Mientras la diputada propone endurecer la legislación contra el despojo, en la región de Libres y San Salvador El Seco existen conflictos inmobiliarios atribuidos públicamente a integrantes de su círculo familiar.
Y no se trata únicamente de versiones que circulan en redes sociales, ese territorio donde todo se afirma y nada se prueba.
Existe, por lo menos, un procedimiento judicial: el expediente 1065/2024, en el que se ordenó la ejecución forzosa de un convenio, el lanzamiento de la parte demandada y el auxilio de la fuerza pública para recuperar dos fracciones de una antigua hacienda.

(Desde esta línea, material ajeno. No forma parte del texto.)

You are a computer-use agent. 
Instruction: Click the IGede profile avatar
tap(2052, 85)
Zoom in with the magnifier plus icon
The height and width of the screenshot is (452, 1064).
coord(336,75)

Conviene decirlo con precisión, porque la precisión es lo único que distingue al periodismo del rumor: ese documento no permite responsabilizar penalmente a la legisladora ni atribuirle conductas de terceros.
Un expediente civil no es una imputación.

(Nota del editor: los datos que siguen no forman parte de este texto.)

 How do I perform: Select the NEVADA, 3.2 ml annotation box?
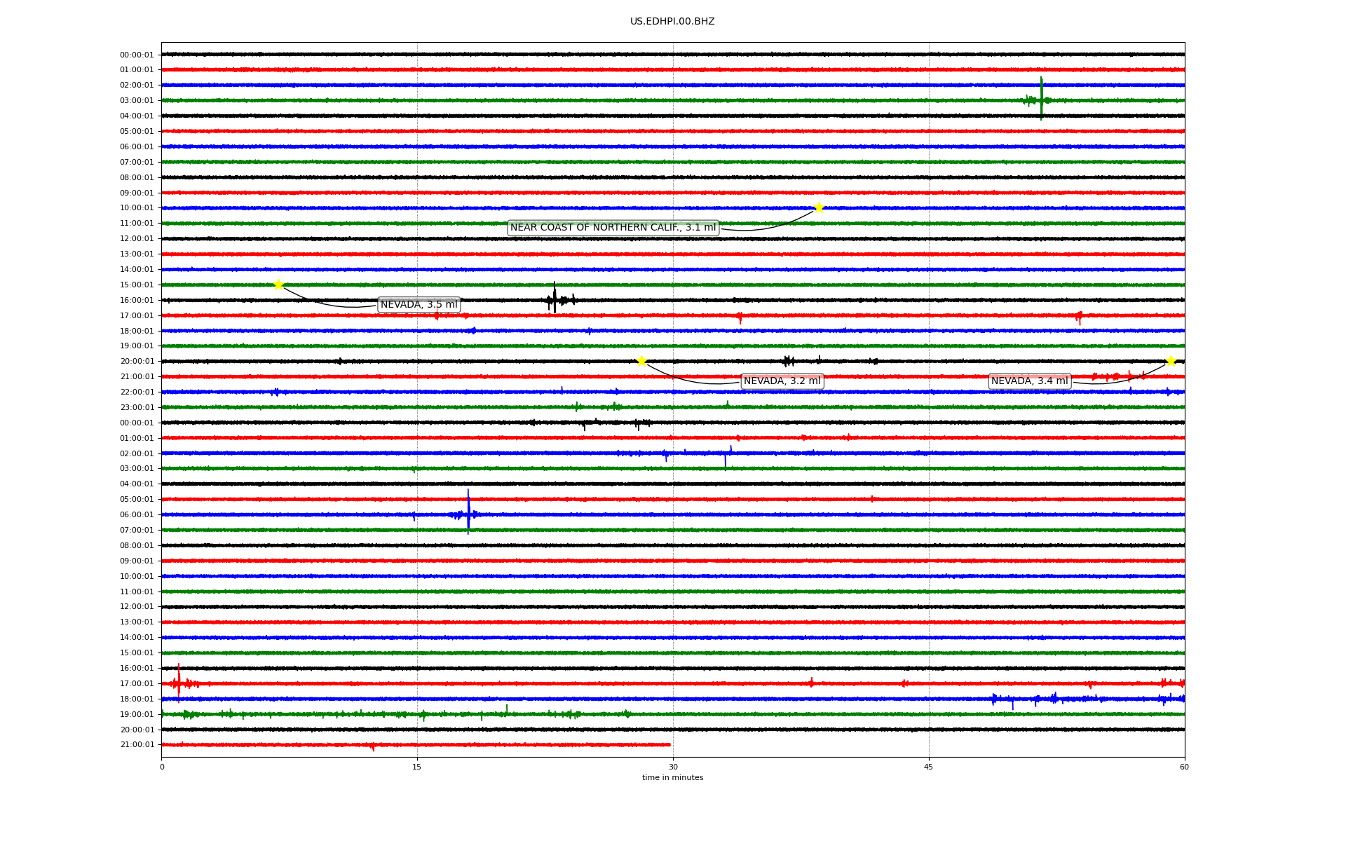click(782, 381)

Pero sí abre una pregunta política que, hasta hoy, nadie ha respondido.
¿Con qué autoridad se encabeza una cruzada contra el despojo mientras se guarda silencio frente a señalamientos que alcanzan al propio apellido?
La contradicción es evidente y no requiere interpretación forzada. Para los adversarios: leyes más severas, sanciones ejemplares, discursos de legalidad y tribuna.
Para el entorno cercano: prudencia, distancia, evasivas.
Es el viejo doble rasero que en Puebla ya conocemos de memoria, sólo que ahora viene envuelto en el lenguaje de la cuarta transformación.
A ello se suma otro episodio que tampoco ha sido suficientemente explicado por Delfina Pozos.
El caso de Tania N., suplente de la diputada, señalada y procesada dentro de investigaciones relacionadas con actividades criminales. La respuesta de Pozos fue que su relación se limitaba a asuntos partidistas. Puede ser. Pero una candidatura no brota de la tierra por generación espontánea.
Alguien propone, alguien revisa, alguien avala y alguien firma. En los partidos, las fórmulas no se sortean: se negocian. Preguntar quién puso ese nombre en la boleta no es un ejercicio de malicia, es aritmética elemental de la política.
Por eso la discusión ya no puede reducirse a una iniciativa legislativa ni a una fotografía en el Congreso. Lo que empieza a perfilarse es una trama más amplia, hecha de relaciones familiares, propiedades, decisiones partidistas, candidaturas y posibles conflictos de interés. Cada uno de esos hilos, por separado, admite explicación. Juntos, exigen una.
Delfina Pozos tiene derecho a deslindarse y a no cargar con actos ajenos. Ese derecho no está en disputa aquí.
Pero como representante popular tiene también una obligación que no puede delegar en un comunicado: responder con claridad qué sabe, qué vínculos existen y si en algún momento su posición política sirvió para intervenir, gestionar o inclinar la balanza en asuntos que tocan a su entorno.
El silencio, en estos casos, nunca es neutral. Es una decisión, y como toda decisión política tiene costo. Quien decide legislar sobre el despojo se coloca voluntariamente bajo un estándar más alto: el de demostrar que su casa está en orden antes de exigir el orden en la casa ajena.
Esta es apenas la puerta de entrada.
Porque detrás de la legisladora que habla de legalidad hay expedientes, propiedades, personajes y decisiones políticas que tendrán que revisarse uno por uno. Y se revisarán.
Delfina Pozos quiso abrir el debate sobre el despojo.
Ahora tendrá que explicar hasta dónde llega esto en su familia.